Time series (Topics, accessed in November 2020)

In the context of the DataBench Toolbox, the DataBench Observatory is targeted at different user groups, such as industrial and business users, academic users, general public, etc. Each type of user can use the Observatory to explore popular topics as well as tools and technologies in areas of their interest.

Furthermore, in order to develop the DataBench observatory tool, we have composed a DataBench ontology based on Artificial Intelligence, Big Data, Benchmarking-related topics from Microsoft Academic Graph and extended/populated the ontology with tools and technologies from the relevant areas, by categories. Microsoft Academic Graph (MAG) taxonomy has been expanded with DataBench terms—over 1700 tools and technologies related to Benchmarking, Big Data, and Artificial Intelligence. New concepts have been aligned with MAG topic, MAG keyword, Wikipedia (for analysis in wikification) and Event Registry concepts. The DataBench ontology is used in the semantic annotation of the unstructured textual information from the available data sources. Figure 17 illustrates the popular tools and technologies in the Graph databases category, sorted by popularity for GitHub data source.

Fig. 17
figure 17

DataBench popularity index (Tools and Technologies, Category: Graph Database, sorted by GitHub data source, accessed in November 2020)

7 Conclusions

This chapter has presented a Big Data and AI Pipeline Framework developed in the DataBench project, supported by the DataBench Toolbox.

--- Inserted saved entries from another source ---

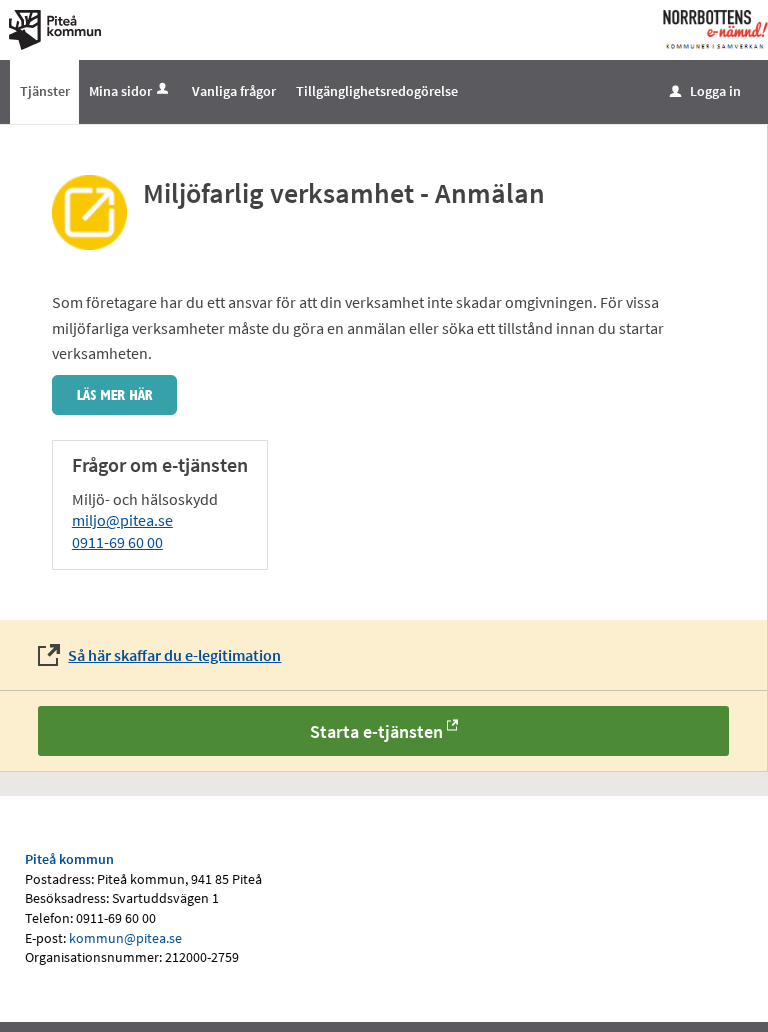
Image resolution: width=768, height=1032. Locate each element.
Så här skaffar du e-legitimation (174, 655)
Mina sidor (120, 91)
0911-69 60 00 (117, 542)
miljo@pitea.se (122, 520)
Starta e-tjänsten (376, 731)
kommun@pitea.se (125, 938)
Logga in (705, 91)
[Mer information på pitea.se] (114, 393)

The Framework contains a number of dimensions, including pipelines steps, data processing types and types of different data. The relationship of the Framework is with existing and emerging Big Data and AI reference models such as the BDV Reference Model and the AI PPP, and also the ISO SC42 Big Data Reference Architecture (ISO 20547) [3] and the emerging AI Machine Learning Framework (ISO 23053) [6], with which the pipeline steps also have been harmonized.

Further work is now related to populating the DataBench Toolbox with additional examples of actual Big Data and AI Pipelines realized by different projects, and further updates from existing and emerging technical benchmarks.

The DataBench Toolbox observatory will continuously collect and update popularity indexes for benchmarks and tools. The aim for the DataBench Toolbox is to be helpful for the planning and execution of future Big Data and AI-oriented projects, and to serve as a source for the identification and use of relevant technical benchmarks, also including links to a business perspective for applications through identified business KPIs and business benchmarks.